Изо всех сил желая, чтобы этот день никогда не заканчивался, в девять вечера он уже сидел около дома Мишель, в саду, под яблоней, невидимый окружающим, а ровно в двенадцать решился на новый поступок – вошёл в подъезд её дома.
Торчать в подъезде – совсем не то что скрываться в саду или бродить возле зелёных комнаток. Двор общий – мало ли кто там бродит, а вот в подъезде с небольшим количеством жильцов стопроцентная вероятность нарваться на вопрос: «Парень, ты кого ищешь?» И что отвечать?.. Хамить или врать?.. И то и другое он ненавидел с самого детства.

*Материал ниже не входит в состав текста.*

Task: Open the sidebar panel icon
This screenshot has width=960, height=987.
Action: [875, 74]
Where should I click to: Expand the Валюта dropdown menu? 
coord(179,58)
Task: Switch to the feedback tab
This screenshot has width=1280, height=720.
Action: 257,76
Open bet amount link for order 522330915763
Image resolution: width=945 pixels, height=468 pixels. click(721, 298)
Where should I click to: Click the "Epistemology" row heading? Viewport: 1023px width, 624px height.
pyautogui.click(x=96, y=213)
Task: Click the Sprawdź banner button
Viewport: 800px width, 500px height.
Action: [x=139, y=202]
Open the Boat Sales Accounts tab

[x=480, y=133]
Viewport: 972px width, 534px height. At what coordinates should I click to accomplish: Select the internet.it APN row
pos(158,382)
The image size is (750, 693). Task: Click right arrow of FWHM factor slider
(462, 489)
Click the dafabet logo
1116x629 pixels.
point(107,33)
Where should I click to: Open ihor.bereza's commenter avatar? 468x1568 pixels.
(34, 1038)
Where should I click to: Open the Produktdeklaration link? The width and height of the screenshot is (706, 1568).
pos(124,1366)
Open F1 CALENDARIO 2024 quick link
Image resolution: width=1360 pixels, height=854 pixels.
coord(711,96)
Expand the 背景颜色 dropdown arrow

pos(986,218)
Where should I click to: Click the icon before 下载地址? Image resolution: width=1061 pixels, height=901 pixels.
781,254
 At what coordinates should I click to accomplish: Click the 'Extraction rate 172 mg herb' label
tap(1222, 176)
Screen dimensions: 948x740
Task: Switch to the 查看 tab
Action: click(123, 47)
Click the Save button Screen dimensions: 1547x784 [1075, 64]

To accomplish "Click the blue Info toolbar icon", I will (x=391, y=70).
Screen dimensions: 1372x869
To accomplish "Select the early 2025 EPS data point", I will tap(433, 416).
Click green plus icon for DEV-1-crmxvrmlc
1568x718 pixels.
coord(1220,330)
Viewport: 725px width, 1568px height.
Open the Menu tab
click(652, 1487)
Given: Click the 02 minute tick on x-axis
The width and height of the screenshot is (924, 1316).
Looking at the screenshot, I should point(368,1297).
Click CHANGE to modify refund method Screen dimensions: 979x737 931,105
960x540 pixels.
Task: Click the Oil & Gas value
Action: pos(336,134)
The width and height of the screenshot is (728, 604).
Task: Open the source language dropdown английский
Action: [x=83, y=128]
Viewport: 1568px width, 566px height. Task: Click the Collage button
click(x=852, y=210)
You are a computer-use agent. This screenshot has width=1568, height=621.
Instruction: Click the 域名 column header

Но сегодня сам чёрт ему был не брат. Какая-то странная сила внесла его в перекошенную дверь. В подъезде, конечно, оказалось темно. Роман включил фонарик. Так… вторая дверь слева, раз окна в зелёную комнатку…
Луч фонарика нащупал искомую дверь. Роман повёл рукой вверх-вниз и… задохнулся от неожиданности. Отошёл на несколько шагов, чтобы охватить лучом полную картину увиденного. Двери не было. А было… огромное, белоснежное, выше человеческого роста, продолговатое яйцо, настолько неправдоподобно выпуклое, гладкое, живое, что Роман не смог себя преодолеть и погладил его рукой. Пальцы ощутили плоскую деревянную поверхность.
Роман продолжал разглядывать рисунок. Гладким и целым яйцо было только по краям, дальше, от краёв к центру шла паутинка трещинок, а в самой середине кто-то его проклюнул, отчего большой кусок скорлупы вывалился, и там… Там, внутри, маленькие странные художники на белоснежном ничто рисовали мир. Один рисовал окно, через которое виднелись поле, река, голубое небо; второй, встав на лесенку, которую ещё только дорисовывал третий, вёл линию стыка потолка и стены с куском обоев в простецкий ситцевый цветочек; четвёртый начал доски пола и скамеечку, на которой мёл хвостом уютный рыжий кот; пятый уже закончил распахнутую дверь с тропинкой, уходящей в сосны и, наклонив голову, придирчиво оценивал сотворённое…
«Гномы», – ошеломлённо подумал Роман, а потом присмотрелся внимательнее – нет, не гномы. Маленькие художники были не гномами, а какими-то другими, странными, но очень симпатичными существами с огромными блестящими глазами, тоненькими, изящными даже не руками, а лапками, что ли… За спиной у них плескались золотистые полупрозрачные плащи с закруглёнными полами, головы обнимали непонятные объёмные шапочки. Самое удивительное в тех милых существах – это носики, чуть длинноватые, с намёком на раздвоенность, что делало их отдалённо похожими на Снусмумрика…
Мушки это, вот кто. Крошечные золотистые мушки, и не плащи это у них, а крылья. И на головах у них не шапочки, а невесомая, странная стрижка Мишель. «Мушель, Мушка», – стукнуло в голове. Маленькая золотая мушка, рисующая яркий мир на безликом ничто.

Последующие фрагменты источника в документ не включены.